そこで、画像信号処理を行う前に、色空間変換部に1021にて色変換行列を適用することで図4に示すような色分離のよい積層型の画像信号を作成する。色変換行列を適用して色分離のよい積層型の画像信号とすることで、本来受光すべき光からのみ検出された画像信号である本来の画像信号に近づく。色変換行列を適用することで色分離を良くした積層型の画像信号と本来の画像信号との差を小さく抑えることで、以後の補間演算処理にて発生する偽色の程度も色変換行列を適用しない場合と比べると改善される。色変換行列を適用することで偽色の程度は改善されたので、色補正行列に含まれる拡大処理を行っても偽色が極端に目立つ色としてしまうことを防ぐことが可能となる。
上記色変換行列を用いて色分離特性を変更し、赤色(R)、緑色(G)、青色(B)の特性を最終出力(jpegやTiff)の状態に近づける。
以上では、3層の光電変換層を有する積層型固体撮像素子を例に用いて説明を行ってきたが、以下に5層の光電変換層を有する積層型固体撮像素子の画像信号値の色分離特性を変更する場合について説明する。
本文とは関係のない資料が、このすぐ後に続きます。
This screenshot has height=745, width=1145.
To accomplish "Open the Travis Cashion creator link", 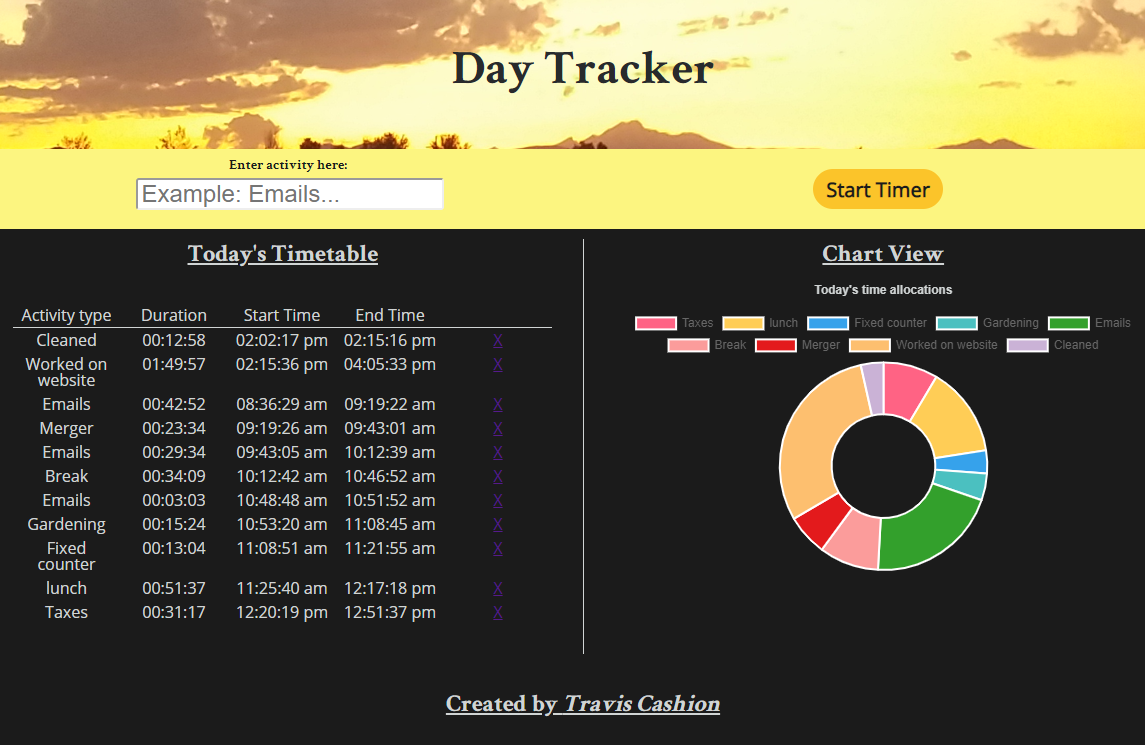I will [x=640, y=703].
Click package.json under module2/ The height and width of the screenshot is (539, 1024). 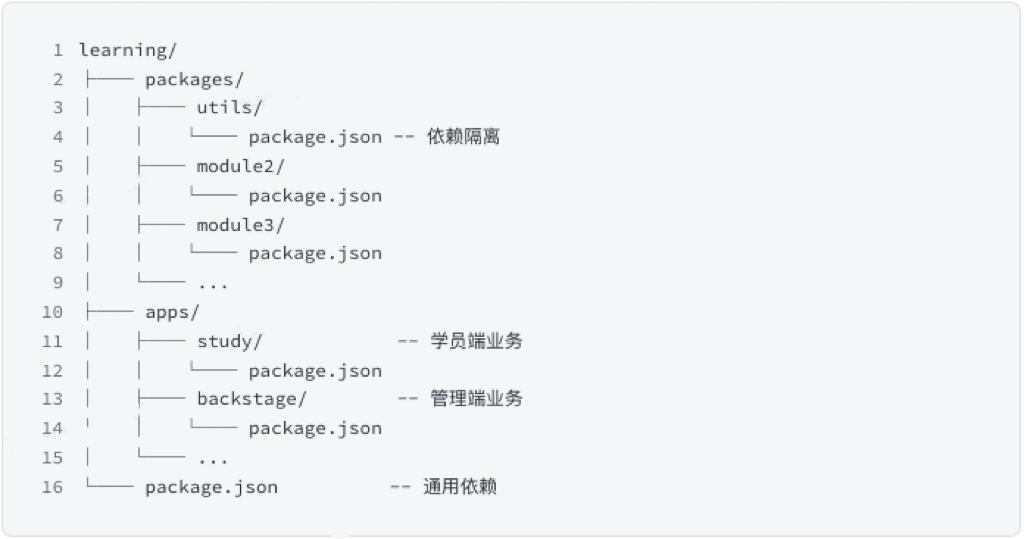315,196
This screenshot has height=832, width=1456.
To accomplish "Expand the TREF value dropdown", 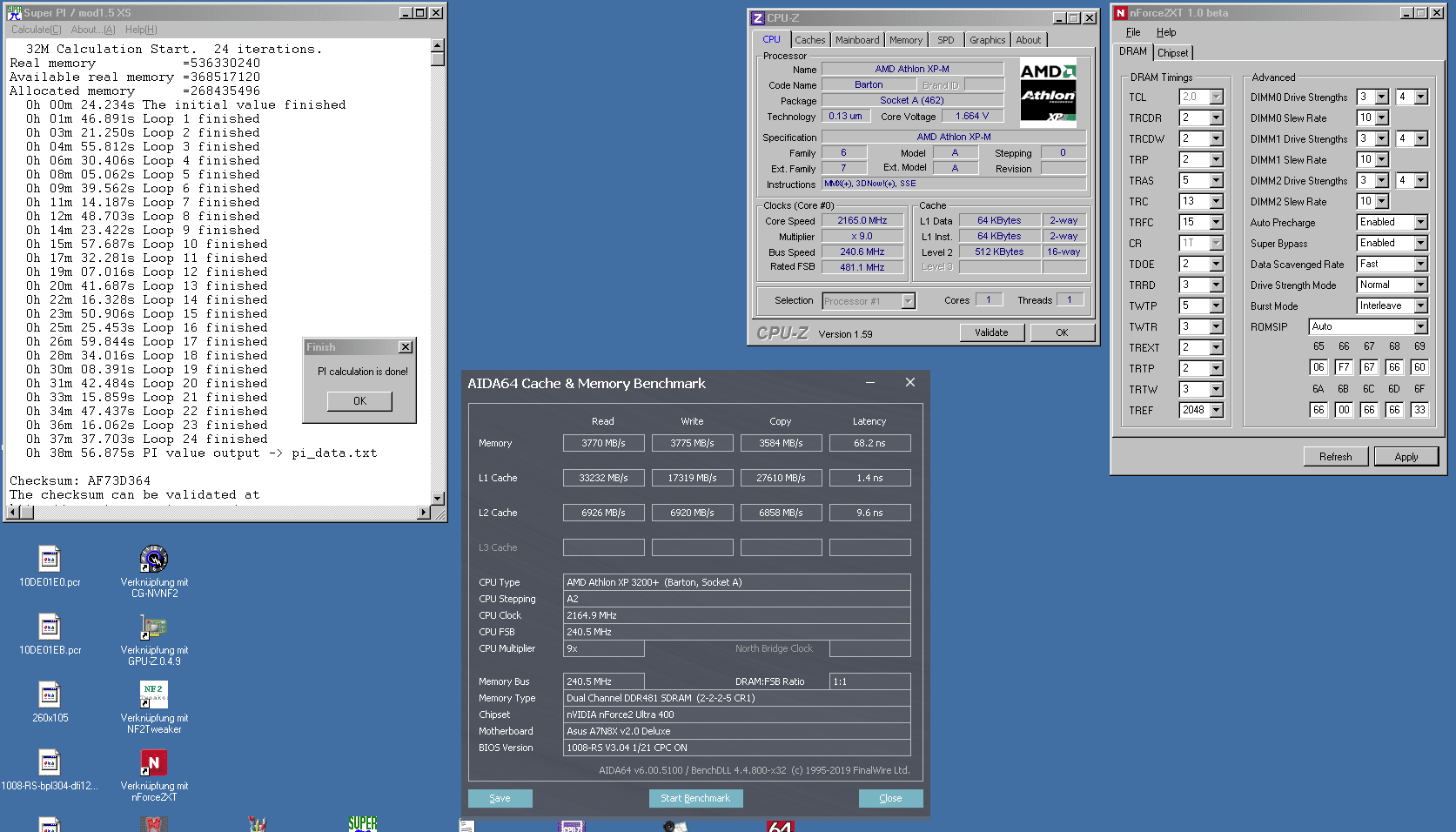I will pos(1216,411).
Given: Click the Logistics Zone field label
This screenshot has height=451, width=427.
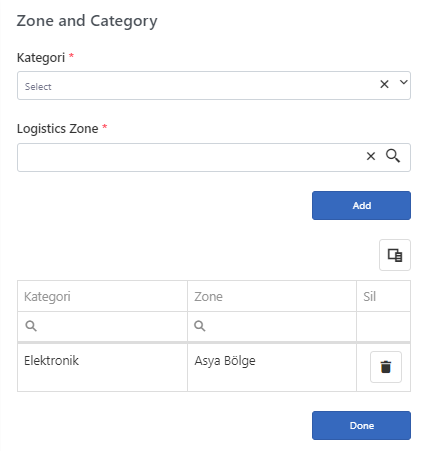Looking at the screenshot, I should 58,129.
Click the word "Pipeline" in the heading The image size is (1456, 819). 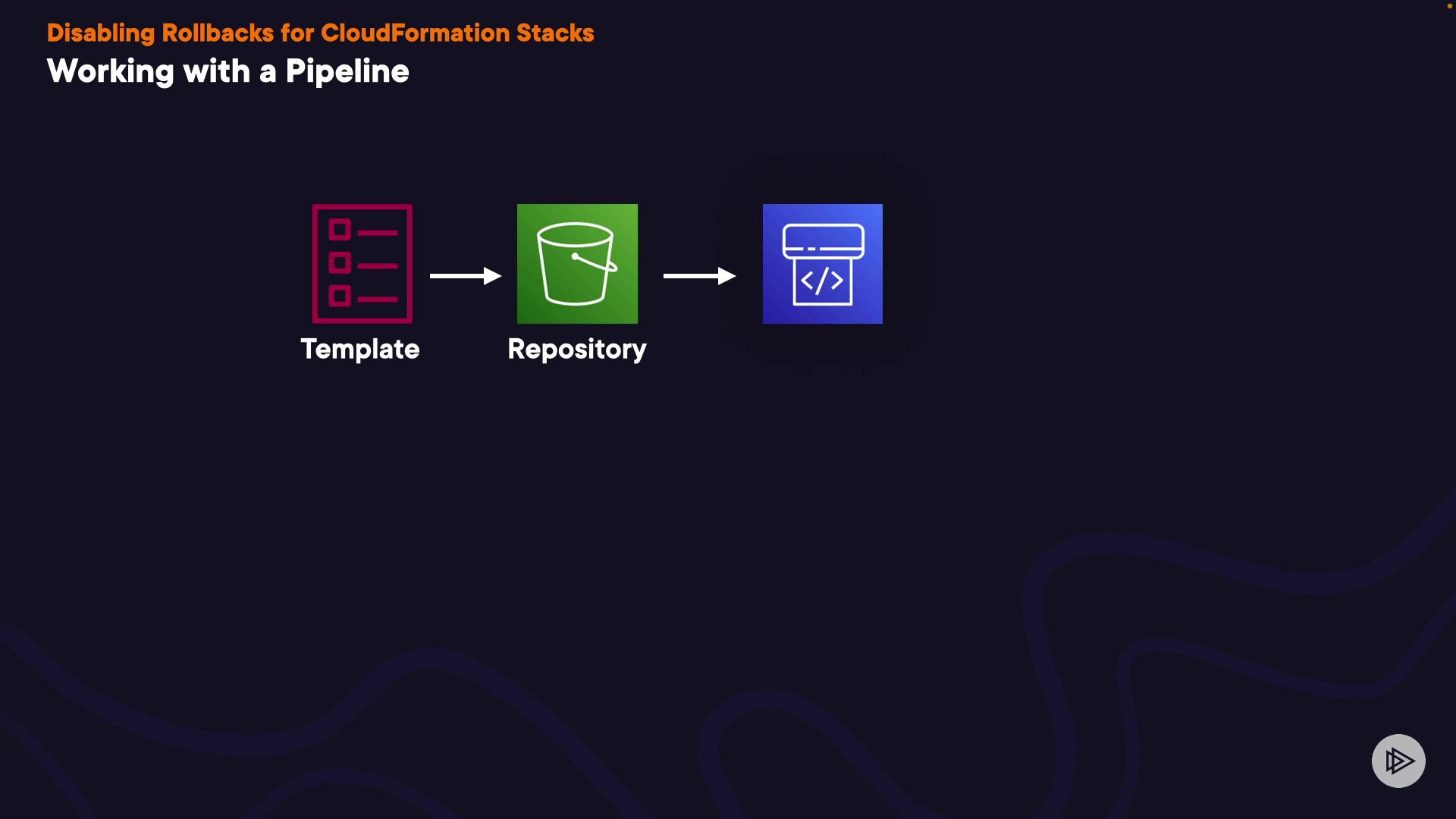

5層の光電変換層の分光感度は、波長の長い順にC1からC5までの5つの分光感度曲線で示すことができる(図5)。図5に示されるようなR(赤色)を検出するのに理想とした色分離特性を作成するには、R(赤色)の分光感度曲線に隣接するC1とC2を主に用いることとなる。そうすると、前述したようにR(赤色)に影響を及ぼすのは、色変換行列の1行目であることと今回分光感度曲線がC1とC2の受光層を用いる。以上のことから色変換行列の1行1列又は1行2列の要素の少なくともいずれかは正の値となる。
次に、G(緑色)の場合も同様に、不図示のG(緑色)を検出するのに理想とした色分離特性を作成するためにC1〜C5の中からG(緑色)の分光感度曲線に隣接する分光感度曲線を決定する。C1〜C5の分光感度曲線の中から用いる曲線に対応した列の要素を正の値とするので、不図示のG(緑色)を検出するのに理想とした色分離特性に隣接する分光感度曲線がC2とC3となった場合、不図示のG(緑色)を検出するのに理想とした色分離特性を作成するのにC2とC3を用いるので、色変換行列の列要素のうち正の値となるのは2列目と3列目の要素となる。前述したように、G(緑色)であるので色変換行列の2行目となる。従って、色変換行列の2行2列又は2行3列の要素の少なくともいずれかは正の値となる。B(青色)も同様にすることで、色分離特性を変更することができる。
色分離特性を変更する。光電変換層C1〜C5までの5つの分光感度から色変換行列を用いることで3つの分光感度曲線とする。これは3つの分光感度曲線に従った画像信号値を検出することと等しい。そして、3つの分光感度曲線は色分離特性が変更されている。結果、色分離の良い画像信号が検出することとなる。上記実施例では、R(赤色)、G(緑色)、B(青色)の3色に対応した分光感度曲線とすることで、色分離のいいR(赤色)、G(緑色)、B(青色)夫々の画像信号を検出することとした。しかし、この3色に限定しなくても良い。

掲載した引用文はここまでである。